↓↓↓
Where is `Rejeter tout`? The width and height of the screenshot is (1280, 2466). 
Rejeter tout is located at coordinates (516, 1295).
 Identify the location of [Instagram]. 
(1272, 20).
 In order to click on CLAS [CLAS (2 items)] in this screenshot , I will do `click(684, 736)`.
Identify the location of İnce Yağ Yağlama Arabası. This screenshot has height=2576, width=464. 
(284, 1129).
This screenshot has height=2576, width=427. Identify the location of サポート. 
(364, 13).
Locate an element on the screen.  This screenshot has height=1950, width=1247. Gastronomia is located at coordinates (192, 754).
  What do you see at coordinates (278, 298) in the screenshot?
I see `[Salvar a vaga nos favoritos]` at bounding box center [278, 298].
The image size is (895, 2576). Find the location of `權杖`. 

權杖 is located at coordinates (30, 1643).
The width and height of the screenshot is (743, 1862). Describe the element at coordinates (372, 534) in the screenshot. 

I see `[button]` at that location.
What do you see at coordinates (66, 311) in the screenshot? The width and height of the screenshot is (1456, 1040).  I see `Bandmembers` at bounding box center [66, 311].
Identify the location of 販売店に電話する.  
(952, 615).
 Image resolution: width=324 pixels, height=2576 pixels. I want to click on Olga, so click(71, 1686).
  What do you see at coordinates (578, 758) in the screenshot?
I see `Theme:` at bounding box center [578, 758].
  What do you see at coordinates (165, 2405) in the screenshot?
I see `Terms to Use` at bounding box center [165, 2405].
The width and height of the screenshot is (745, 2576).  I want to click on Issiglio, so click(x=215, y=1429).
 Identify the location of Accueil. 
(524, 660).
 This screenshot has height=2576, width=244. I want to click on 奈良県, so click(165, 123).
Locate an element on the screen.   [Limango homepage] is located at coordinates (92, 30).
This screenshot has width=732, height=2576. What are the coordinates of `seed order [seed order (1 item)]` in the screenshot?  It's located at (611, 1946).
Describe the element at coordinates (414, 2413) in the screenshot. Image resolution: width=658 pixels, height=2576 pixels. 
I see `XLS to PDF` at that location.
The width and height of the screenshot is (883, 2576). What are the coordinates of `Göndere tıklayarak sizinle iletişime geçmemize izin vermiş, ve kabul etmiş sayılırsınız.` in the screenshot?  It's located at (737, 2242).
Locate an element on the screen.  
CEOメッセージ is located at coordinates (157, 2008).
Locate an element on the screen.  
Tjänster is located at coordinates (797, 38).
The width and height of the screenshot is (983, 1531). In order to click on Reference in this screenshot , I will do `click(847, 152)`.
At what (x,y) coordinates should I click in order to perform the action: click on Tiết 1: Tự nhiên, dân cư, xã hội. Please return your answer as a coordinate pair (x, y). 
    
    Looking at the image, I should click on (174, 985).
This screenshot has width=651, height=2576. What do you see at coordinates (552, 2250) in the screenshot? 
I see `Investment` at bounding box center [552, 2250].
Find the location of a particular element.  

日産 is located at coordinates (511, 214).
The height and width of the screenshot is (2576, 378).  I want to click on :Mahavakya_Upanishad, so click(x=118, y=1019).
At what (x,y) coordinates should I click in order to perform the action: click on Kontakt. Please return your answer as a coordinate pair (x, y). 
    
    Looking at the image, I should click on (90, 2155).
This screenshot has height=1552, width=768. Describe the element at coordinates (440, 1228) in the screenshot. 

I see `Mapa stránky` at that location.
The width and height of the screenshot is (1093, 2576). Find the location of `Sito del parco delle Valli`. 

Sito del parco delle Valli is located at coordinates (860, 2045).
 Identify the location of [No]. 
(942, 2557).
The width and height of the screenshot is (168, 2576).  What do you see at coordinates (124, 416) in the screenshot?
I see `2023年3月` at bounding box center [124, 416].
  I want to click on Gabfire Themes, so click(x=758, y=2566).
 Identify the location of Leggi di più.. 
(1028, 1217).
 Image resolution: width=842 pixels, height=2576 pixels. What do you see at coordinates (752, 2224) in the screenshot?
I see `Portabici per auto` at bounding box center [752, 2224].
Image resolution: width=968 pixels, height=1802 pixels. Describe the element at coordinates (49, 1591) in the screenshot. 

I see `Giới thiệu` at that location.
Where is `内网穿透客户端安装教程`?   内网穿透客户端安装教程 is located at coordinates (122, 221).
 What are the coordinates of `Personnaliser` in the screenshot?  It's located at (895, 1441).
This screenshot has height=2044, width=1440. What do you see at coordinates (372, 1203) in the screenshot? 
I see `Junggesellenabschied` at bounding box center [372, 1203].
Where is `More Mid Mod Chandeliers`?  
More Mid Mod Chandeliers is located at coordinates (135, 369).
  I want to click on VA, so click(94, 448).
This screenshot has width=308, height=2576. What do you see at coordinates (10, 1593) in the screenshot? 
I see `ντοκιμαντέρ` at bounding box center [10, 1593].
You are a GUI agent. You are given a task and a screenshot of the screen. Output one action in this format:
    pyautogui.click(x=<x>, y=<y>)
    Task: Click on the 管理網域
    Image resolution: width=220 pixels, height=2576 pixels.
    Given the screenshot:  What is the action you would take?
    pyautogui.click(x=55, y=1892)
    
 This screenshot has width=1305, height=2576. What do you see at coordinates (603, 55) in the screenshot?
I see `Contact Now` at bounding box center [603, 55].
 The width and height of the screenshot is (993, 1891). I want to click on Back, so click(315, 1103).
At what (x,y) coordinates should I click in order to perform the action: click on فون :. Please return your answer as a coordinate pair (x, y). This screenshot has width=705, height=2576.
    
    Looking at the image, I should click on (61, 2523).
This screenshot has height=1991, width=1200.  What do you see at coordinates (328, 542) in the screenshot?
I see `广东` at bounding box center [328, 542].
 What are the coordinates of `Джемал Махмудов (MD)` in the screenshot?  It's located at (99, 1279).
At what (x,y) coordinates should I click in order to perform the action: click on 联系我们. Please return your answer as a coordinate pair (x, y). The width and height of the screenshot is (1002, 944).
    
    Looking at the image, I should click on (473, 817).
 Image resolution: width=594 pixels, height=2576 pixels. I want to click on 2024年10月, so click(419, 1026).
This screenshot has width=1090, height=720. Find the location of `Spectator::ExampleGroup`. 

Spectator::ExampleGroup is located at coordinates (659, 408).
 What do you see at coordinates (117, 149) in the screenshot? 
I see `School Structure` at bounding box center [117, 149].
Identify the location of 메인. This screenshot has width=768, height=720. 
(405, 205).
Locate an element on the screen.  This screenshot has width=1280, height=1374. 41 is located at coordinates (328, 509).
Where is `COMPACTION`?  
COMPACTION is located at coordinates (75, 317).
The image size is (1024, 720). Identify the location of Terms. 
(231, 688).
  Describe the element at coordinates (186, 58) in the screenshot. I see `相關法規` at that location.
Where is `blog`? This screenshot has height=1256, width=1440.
↑↑↑
§ THE TASK
Rewrite every line of the listing above, replacing each "Identify the location of" with "Point out the position of" and leaving everything else as it is.

§ WRITTEN RESPONSE
Where is `Rejeter tout`? The width and height of the screenshot is (1280, 2466). 
Rejeter tout is located at coordinates (516, 1295).
 Point out the position of [Instagram]. 
(1272, 20).
 In order to click on CLAS [CLAS (2 items)] in this screenshot , I will do `click(684, 736)`.
Point out the position of İnce Yağ Yağlama Arabası. This screenshot has height=2576, width=464. 
(284, 1129).
This screenshot has height=2576, width=427. Point out the position of サポート. 
(364, 13).
Locate an element on the screen.  This screenshot has height=1950, width=1247. Gastronomia is located at coordinates (192, 754).
  What do you see at coordinates (278, 298) in the screenshot?
I see `[Salvar a vaga nos favoritos]` at bounding box center [278, 298].
The image size is (895, 2576). Find the location of `權杖`. 

權杖 is located at coordinates (30, 1643).
The width and height of the screenshot is (743, 1862). Describe the element at coordinates (372, 534) in the screenshot. 

I see `[button]` at that location.
What do you see at coordinates (66, 311) in the screenshot? The width and height of the screenshot is (1456, 1040).  I see `Bandmembers` at bounding box center [66, 311].
Point out the position of 販売店に電話する.  
(952, 615).
 Image resolution: width=324 pixels, height=2576 pixels. I want to click on Olga, so click(71, 1686).
  What do you see at coordinates (578, 758) in the screenshot?
I see `Theme:` at bounding box center [578, 758].
  What do you see at coordinates (165, 2405) in the screenshot?
I see `Terms to Use` at bounding box center [165, 2405].
The width and height of the screenshot is (745, 2576).  I want to click on Issiglio, so click(x=215, y=1429).
 Point out the position of Accueil. 
(524, 660).
 This screenshot has height=2576, width=244. I want to click on 奈良県, so click(165, 123).
Locate an element on the screen.   [Limango homepage] is located at coordinates (92, 30).
This screenshot has width=732, height=2576. What are the coordinates of `seed order [seed order (1 item)]` in the screenshot?  It's located at (611, 1946).
Describe the element at coordinates (414, 2413) in the screenshot. Image resolution: width=658 pixels, height=2576 pixels. 
I see `XLS to PDF` at that location.
The width and height of the screenshot is (883, 2576). What are the coordinates of `Göndere tıklayarak sizinle iletişime geçmemize izin vermiş, ve kabul etmiş sayılırsınız.` in the screenshot?  It's located at (737, 2242).
Locate an element on the screen.  
CEOメッセージ is located at coordinates (157, 2008).
Locate an element on the screen.  
Tjänster is located at coordinates (797, 38).
The width and height of the screenshot is (983, 1531). In order to click on Reference in this screenshot , I will do `click(847, 152)`.
At what (x,y) coordinates should I click in order to perform the action: click on Tiết 1: Tự nhiên, dân cư, xã hội. Please return your answer as a coordinate pair (x, y). 
    
    Looking at the image, I should click on (174, 985).
This screenshot has width=651, height=2576. What do you see at coordinates (552, 2250) in the screenshot? 
I see `Investment` at bounding box center [552, 2250].
Find the location of a particular element.  

日産 is located at coordinates (511, 214).
The height and width of the screenshot is (2576, 378).  I want to click on :Mahavakya_Upanishad, so click(x=118, y=1019).
At what (x,y) coordinates should I click in order to perform the action: click on Kontakt. Please return your answer as a coordinate pair (x, y). 
    
    Looking at the image, I should click on (90, 2155).
This screenshot has height=1552, width=768. Describe the element at coordinates (440, 1228) in the screenshot. 

I see `Mapa stránky` at that location.
The width and height of the screenshot is (1093, 2576). Find the location of `Sito del parco delle Valli`. 

Sito del parco delle Valli is located at coordinates (860, 2045).
 Point out the position of [No]. 
(942, 2557).
The width and height of the screenshot is (168, 2576).  What do you see at coordinates (124, 416) in the screenshot?
I see `2023年3月` at bounding box center [124, 416].
  I want to click on Gabfire Themes, so click(x=758, y=2566).
 Point out the position of Leggi di più.. 
(1028, 1217).
 Image resolution: width=842 pixels, height=2576 pixels. What do you see at coordinates (752, 2224) in the screenshot?
I see `Portabici per auto` at bounding box center [752, 2224].
Image resolution: width=968 pixels, height=1802 pixels. Describe the element at coordinates (49, 1591) in the screenshot. 

I see `Giới thiệu` at that location.
Where is `内网穿透客户端安装教程`?   内网穿透客户端安装教程 is located at coordinates (122, 221).
 What are the coordinates of `Personnaliser` in the screenshot?  It's located at (895, 1441).
This screenshot has height=2044, width=1440. What do you see at coordinates (372, 1203) in the screenshot? 
I see `Junggesellenabschied` at bounding box center [372, 1203].
Where is `More Mid Mod Chandeliers`?  
More Mid Mod Chandeliers is located at coordinates (135, 369).
  I want to click on VA, so click(94, 448).
This screenshot has width=308, height=2576. What do you see at coordinates (10, 1593) in the screenshot? 
I see `ντοκιμαντέρ` at bounding box center [10, 1593].
You are a GUI agent. You are given a task and a screenshot of the screen. Output one action in this format:
    pyautogui.click(x=<x>, y=<y>)
    Task: Click on the 管理網域
    Image resolution: width=220 pixels, height=2576 pixels.
    Given the screenshot:  What is the action you would take?
    pyautogui.click(x=55, y=1892)
    
 This screenshot has width=1305, height=2576. What do you see at coordinates (603, 55) in the screenshot?
I see `Contact Now` at bounding box center [603, 55].
 The width and height of the screenshot is (993, 1891). I want to click on Back, so click(315, 1103).
At what (x,y) coordinates should I click in order to perform the action: click on فون :. Please return your answer as a coordinate pair (x, y). This screenshot has width=705, height=2576.
    
    Looking at the image, I should click on (61, 2523).
This screenshot has height=1991, width=1200.  What do you see at coordinates (328, 542) in the screenshot?
I see `广东` at bounding box center [328, 542].
 What are the coordinates of `Джемал Махмудов (MD)` in the screenshot?  It's located at (99, 1279).
At what (x,y) coordinates should I click in order to perform the action: click on 联系我们. Please return your answer as a coordinate pair (x, y). The width and height of the screenshot is (1002, 944).
    
    Looking at the image, I should click on (473, 817).
 Image resolution: width=594 pixels, height=2576 pixels. I want to click on 2024年10月, so click(419, 1026).
This screenshot has width=1090, height=720. Find the location of `Spectator::ExampleGroup`. 

Spectator::ExampleGroup is located at coordinates (659, 408).
 What do you see at coordinates (117, 149) in the screenshot? 
I see `School Structure` at bounding box center [117, 149].
Point out the position of 메인. This screenshot has width=768, height=720. 
(405, 205).
Locate an element on the screen.  This screenshot has width=1280, height=1374. 41 is located at coordinates (328, 509).
Where is `COMPACTION`?  
COMPACTION is located at coordinates (75, 317).
The image size is (1024, 720). Point out the position of Terms. 
(231, 688).
  Describe the element at coordinates (186, 58) in the screenshot. I see `相關法規` at that location.
Where is `blog`? This screenshot has height=1256, width=1440.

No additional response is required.